# Selected passage
>>

Star Trek: What Are Little Girls Made Of?

Star Trek Opening TitlesWe start this episode, What Are Little Girls Made Of?,  on a mission to reunite nurse Chapel with her former fiancé, Roger Corby.  Ok, maybe the mission was to see if anyone was alive on planet Exo III where Corby had been, but circumstances worked out that they could bring Corby his former fiancée.  Sometimes things work out.  Sometimes they don’t.  Especially when nurse Chapel gets down to the planet and sees a far more gorgeous woman walking around in super-sexy attire.  Ok, if we look at the episode on the surface, it’s full of hilariously silly things.  But you can’t look just on the surface, because you’ll find very little.  You have to go beneath the surface of the planet Exo III to find the goods.  (Yes, I am repeating the name of the planet because it’s ironic.  Exo means outside.  On the outside, we see a barren planet.  Inside we see life. On the outside, we see a human being.  On the inside, we see wires and electrodes.  On the outside, we see a monstrously big alien.  On the inside, we see the Addam’s Family’s Lurch.  And as soon as Kirk and company beam down, he comes to ask … “you rang?!”  And we get the first redshirt death in the series.  The poor jerk is pushed down a bottomless pit.  The second one is suffocated or has his neck snapped.  No idea but the two Starfleet deaths have been at the hands of Lurch.  (I guess you could say, the butler did it!)  Anyway, that puts us at 414 crew since 12 died in Where No Man Has Gone Before.   No one has died since.  And now this marks the first two redshirts.  How will we recover?  (This is also the first time we learn that Kirk has a brother.  I had no memory of that from this episode!  It was a nice surprise!)

Ok, so moving on… there is some real comedy gold to be mined from this episode.  Let’s discuss my top ten (in no particular order, except for #1)

At number 10: Kirk’s first alien kiss.  This is only comical because he seems to think nothing of it.  He remains there, impassive. What he’s actually thinking is, “can I knock everyone in the room out and get back to Hottie McHotson before Lurch roughs me up again?”

#9: Kirk reprograms his own brain.  “Mind your own business Mr. Spock.  I’m sick of your half-breed interference.”  This was the best Kirk could do to let Spock know he was not acting himself?  Racial slurs??!!  And Spock’s reaction is priceless.  Give him time to walk down the corridor then stalk him.  (Don’t make Vulcans angry!)

At number 8: “Maybe there’s a ledge?”  Kirk hears his crewman plummet at least 30 miles but thinks maybe a ledge saved him.  Sorry, I want to feel sympathy for the poor guy, but dude, he fell far.  No ledge is going to have saved him.  Just yell down if you don’t believe me! If he’s alive, it’ll be like that moment in Austin Powers when the villain gets burned: “I’m very badly hurt, but I’m on a rock ledge that thankfully only broke 123 of my bones.  Please send help!”

<<

# Collected data
>>

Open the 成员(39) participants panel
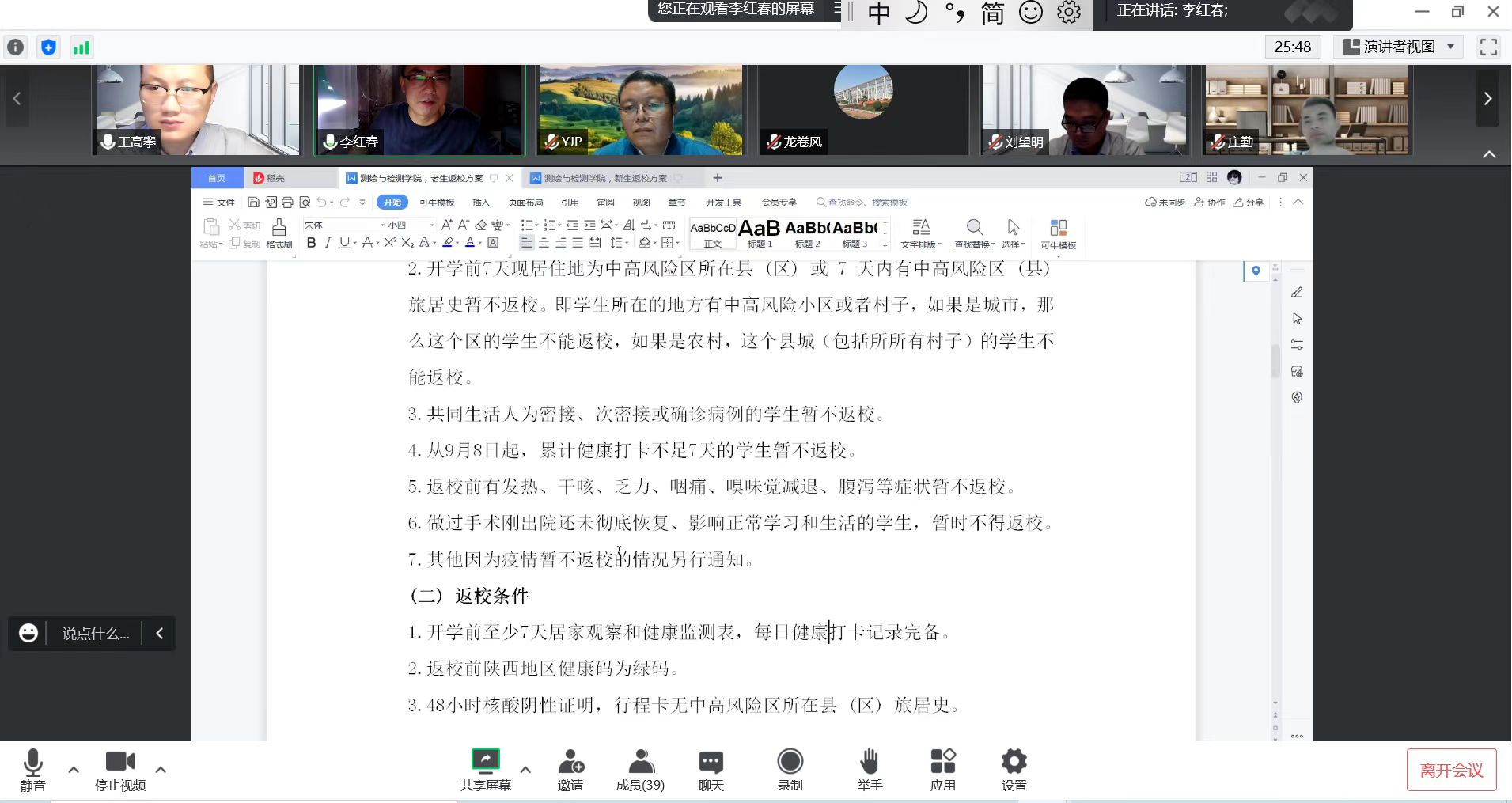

<<

# Task set
1. List each entry of the top-ten comedy ranking that appears in the Star Trek episode review, giving its number and heading.
2. Carry the Star Trek episode review forward from its last sentence, continuing the top-ten ranking in the same voice.

# Task responses
1.
Number 10: Kirk's first alien kiss
Number 9: Kirk reprograms his own brain
Number 8: "Maybe there's a ledge?"

2.
#7: “I’ll explain everything.”  What Corby really means is “I’ll strip you naked then put you on a machine that will spin you around so fast, any ideas you ever had will come spewing out of your vomiting mouth.”  Was there an explanation in all that?  I don’t think so.  Poor Kirk!   And how exactly did that spin a mass of clay into both wires and a face?  And how did Kirk’s hair remain so perfect?

At number 6: Kirk’s phallus.  What?  Yeah, come on: he finds a giant stalactite that he breaks off the ceiling to club Lurch with, but that moment of him holding it is every meme-lovers dream come true.  It’s warped, I admit, but you can’t make this stuff up!   If you don’t laugh, I don’t think you’re paying attention.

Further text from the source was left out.